§ **RECORD DI PARTENZA**:
•••••
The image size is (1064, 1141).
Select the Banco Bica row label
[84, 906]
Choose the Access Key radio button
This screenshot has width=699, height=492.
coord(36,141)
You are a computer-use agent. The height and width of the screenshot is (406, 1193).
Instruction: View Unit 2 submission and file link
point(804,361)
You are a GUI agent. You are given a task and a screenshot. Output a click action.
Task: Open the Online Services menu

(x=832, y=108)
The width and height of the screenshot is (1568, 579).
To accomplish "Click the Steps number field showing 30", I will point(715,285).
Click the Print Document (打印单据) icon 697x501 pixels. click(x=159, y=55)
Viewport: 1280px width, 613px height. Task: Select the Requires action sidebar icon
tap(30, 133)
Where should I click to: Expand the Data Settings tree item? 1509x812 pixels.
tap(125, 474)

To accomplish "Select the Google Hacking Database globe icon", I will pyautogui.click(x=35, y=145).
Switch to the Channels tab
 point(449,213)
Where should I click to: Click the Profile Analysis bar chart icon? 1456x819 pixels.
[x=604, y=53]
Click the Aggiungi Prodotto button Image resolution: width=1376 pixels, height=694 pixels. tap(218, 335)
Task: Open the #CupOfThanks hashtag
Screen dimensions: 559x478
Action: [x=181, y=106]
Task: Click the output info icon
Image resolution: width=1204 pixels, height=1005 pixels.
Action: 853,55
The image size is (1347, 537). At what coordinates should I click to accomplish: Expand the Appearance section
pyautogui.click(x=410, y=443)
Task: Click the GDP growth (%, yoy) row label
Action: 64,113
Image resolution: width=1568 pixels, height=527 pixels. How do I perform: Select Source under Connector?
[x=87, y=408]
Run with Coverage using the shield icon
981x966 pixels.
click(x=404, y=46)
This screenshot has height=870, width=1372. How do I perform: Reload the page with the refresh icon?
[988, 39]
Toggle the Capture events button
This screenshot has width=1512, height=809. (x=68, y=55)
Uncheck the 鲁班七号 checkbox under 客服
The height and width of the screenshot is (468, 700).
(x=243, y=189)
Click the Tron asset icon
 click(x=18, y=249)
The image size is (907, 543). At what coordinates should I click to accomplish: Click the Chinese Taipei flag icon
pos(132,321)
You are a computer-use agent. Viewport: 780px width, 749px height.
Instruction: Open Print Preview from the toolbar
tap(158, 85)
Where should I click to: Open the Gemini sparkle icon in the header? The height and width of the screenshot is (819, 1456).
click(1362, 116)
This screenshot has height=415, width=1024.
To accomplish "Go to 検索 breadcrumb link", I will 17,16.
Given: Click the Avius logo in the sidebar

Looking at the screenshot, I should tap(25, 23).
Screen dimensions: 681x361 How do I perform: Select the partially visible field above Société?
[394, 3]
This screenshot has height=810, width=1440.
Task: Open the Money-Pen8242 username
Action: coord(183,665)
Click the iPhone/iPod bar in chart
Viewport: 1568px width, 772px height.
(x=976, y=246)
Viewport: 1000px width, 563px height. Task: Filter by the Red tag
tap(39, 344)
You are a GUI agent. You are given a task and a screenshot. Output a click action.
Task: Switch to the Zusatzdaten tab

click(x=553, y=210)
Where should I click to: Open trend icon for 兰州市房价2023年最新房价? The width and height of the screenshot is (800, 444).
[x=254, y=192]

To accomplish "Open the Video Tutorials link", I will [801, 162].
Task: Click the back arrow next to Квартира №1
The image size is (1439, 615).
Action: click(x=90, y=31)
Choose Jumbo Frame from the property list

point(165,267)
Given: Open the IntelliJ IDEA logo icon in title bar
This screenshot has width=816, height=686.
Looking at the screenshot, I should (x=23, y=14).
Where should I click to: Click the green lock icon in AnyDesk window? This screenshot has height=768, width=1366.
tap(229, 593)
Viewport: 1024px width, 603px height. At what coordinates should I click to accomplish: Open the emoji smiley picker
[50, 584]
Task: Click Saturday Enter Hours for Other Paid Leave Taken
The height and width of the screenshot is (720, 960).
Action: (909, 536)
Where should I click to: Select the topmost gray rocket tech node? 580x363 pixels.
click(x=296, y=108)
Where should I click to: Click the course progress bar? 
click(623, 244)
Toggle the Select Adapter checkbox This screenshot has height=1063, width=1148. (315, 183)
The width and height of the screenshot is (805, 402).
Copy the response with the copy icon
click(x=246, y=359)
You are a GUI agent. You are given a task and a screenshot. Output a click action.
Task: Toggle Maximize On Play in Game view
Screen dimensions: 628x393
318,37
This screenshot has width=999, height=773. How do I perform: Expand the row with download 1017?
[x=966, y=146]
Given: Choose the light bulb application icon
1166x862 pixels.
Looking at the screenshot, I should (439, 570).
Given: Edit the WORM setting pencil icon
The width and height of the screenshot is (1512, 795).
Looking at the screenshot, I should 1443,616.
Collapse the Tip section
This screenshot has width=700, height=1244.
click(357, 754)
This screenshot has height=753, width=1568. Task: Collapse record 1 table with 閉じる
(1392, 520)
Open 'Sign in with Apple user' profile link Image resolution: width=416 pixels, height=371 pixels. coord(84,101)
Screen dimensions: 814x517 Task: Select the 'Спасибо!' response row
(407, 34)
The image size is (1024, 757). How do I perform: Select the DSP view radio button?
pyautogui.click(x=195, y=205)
•••••
§ **IL TUO COMPITO**: Ricopia parola per parola tutti i record riportati sopra, senza alcuna modifica.

§ **RISPOSTA SVOLTA**:
The image size is (1064, 1141).
Select the Banco Bica row label
[84, 906]
Choose the Access Key radio button
This screenshot has width=699, height=492.
coord(36,141)
You are a computer-use agent. The height and width of the screenshot is (406, 1193).
Instruction: View Unit 2 submission and file link
point(804,361)
You are a GUI agent. You are given a task and a screenshot. Output a click action.
Task: Open the Online Services menu

(x=832, y=108)
The width and height of the screenshot is (1568, 579).
To accomplish "Click the Steps number field showing 30", I will point(715,285).
Click the Print Document (打印单据) icon 697x501 pixels. click(x=159, y=55)
Viewport: 1280px width, 613px height. Task: Select the Requires action sidebar icon
tap(30, 133)
Where should I click to: Expand the Data Settings tree item? 1509x812 pixels.
tap(125, 474)

To accomplish "Select the Google Hacking Database globe icon", I will pyautogui.click(x=35, y=145).
Switch to the Channels tab
 point(449,213)
Where should I click to: Click the Profile Analysis bar chart icon? 1456x819 pixels.
[x=604, y=53]
Click the Aggiungi Prodotto button Image resolution: width=1376 pixels, height=694 pixels. tap(218, 335)
Task: Open the #CupOfThanks hashtag
Screen dimensions: 559x478
Action: [x=181, y=106]
Task: Click the output info icon
Image resolution: width=1204 pixels, height=1005 pixels.
Action: 853,55
The image size is (1347, 537). At what coordinates should I click to accomplish: Expand the Appearance section
pyautogui.click(x=410, y=443)
Task: Click the GDP growth (%, yoy) row label
Action: 64,113
Image resolution: width=1568 pixels, height=527 pixels. How do I perform: Select Source under Connector?
[x=87, y=408]
Run with Coverage using the shield icon
981x966 pixels.
click(x=404, y=46)
This screenshot has height=870, width=1372. How do I perform: Reload the page with the refresh icon?
[988, 39]
Toggle the Capture events button
This screenshot has width=1512, height=809. (x=68, y=55)
Uncheck the 鲁班七号 checkbox under 客服
The height and width of the screenshot is (468, 700).
(x=243, y=189)
Click the Tron asset icon
 click(x=18, y=249)
The image size is (907, 543). At what coordinates should I click to accomplish: Click the Chinese Taipei flag icon
pos(132,321)
You are a computer-use agent. Viewport: 780px width, 749px height.
Instruction: Open Print Preview from the toolbar
tap(158, 85)
Where should I click to: Open the Gemini sparkle icon in the header? The height and width of the screenshot is (819, 1456).
click(1362, 116)
This screenshot has height=415, width=1024.
To accomplish "Go to 検索 breadcrumb link", I will 17,16.
Given: Click the Avius logo in the sidebar

Looking at the screenshot, I should tap(25, 23).
Screen dimensions: 681x361 How do I perform: Select the partially visible field above Société?
[394, 3]
This screenshot has height=810, width=1440.
Task: Open the Money-Pen8242 username
Action: coord(183,665)
Click the iPhone/iPod bar in chart
Viewport: 1568px width, 772px height.
(x=976, y=246)
Viewport: 1000px width, 563px height. Task: Filter by the Red tag
tap(39, 344)
You are a GUI agent. You are given a task and a screenshot. Output a click action.
Task: Switch to the Zusatzdaten tab

click(x=553, y=210)
Where should I click to: Open trend icon for 兰州市房价2023年最新房价? The width and height of the screenshot is (800, 444).
[x=254, y=192]

To accomplish "Open the Video Tutorials link", I will [801, 162].
Task: Click the back arrow next to Квартира №1
The image size is (1439, 615).
Action: click(x=90, y=31)
Choose Jumbo Frame from the property list

point(165,267)
Given: Open the IntelliJ IDEA logo icon in title bar
This screenshot has width=816, height=686.
Looking at the screenshot, I should (x=23, y=14).
Where should I click to: Click the green lock icon in AnyDesk window? This screenshot has height=768, width=1366.
tap(229, 593)
Viewport: 1024px width, 603px height. At what coordinates should I click to accomplish: Open the emoji smiley picker
[50, 584]
Task: Click Saturday Enter Hours for Other Paid Leave Taken
The height and width of the screenshot is (720, 960).
Action: (909, 536)
Where should I click to: Select the topmost gray rocket tech node? 580x363 pixels.
click(x=296, y=108)
Where should I click to: Click the course progress bar? 
click(623, 244)
Toggle the Select Adapter checkbox This screenshot has height=1063, width=1148. (315, 183)
The width and height of the screenshot is (805, 402).
Copy the response with the copy icon
click(x=246, y=359)
You are a GUI agent. You are given a task and a screenshot. Output a click action.
Task: Toggle Maximize On Play in Game view
Screen dimensions: 628x393
318,37
This screenshot has width=999, height=773. How do I perform: Expand the row with download 1017?
[x=966, y=146]
Given: Choose the light bulb application icon
1166x862 pixels.
Looking at the screenshot, I should (439, 570).
Given: Edit the WORM setting pencil icon
The width and height of the screenshot is (1512, 795).
Looking at the screenshot, I should 1443,616.
Collapse the Tip section
This screenshot has width=700, height=1244.
click(357, 754)
This screenshot has height=753, width=1568. Task: Collapse record 1 table with 閉じる
(1392, 520)
Open 'Sign in with Apple user' profile link Image resolution: width=416 pixels, height=371 pixels. coord(84,101)
Screen dimensions: 814x517 Task: Select the 'Спасибо!' response row
(407, 34)
The image size is (1024, 757). How do I perform: Select the DSP view radio button?
pyautogui.click(x=195, y=205)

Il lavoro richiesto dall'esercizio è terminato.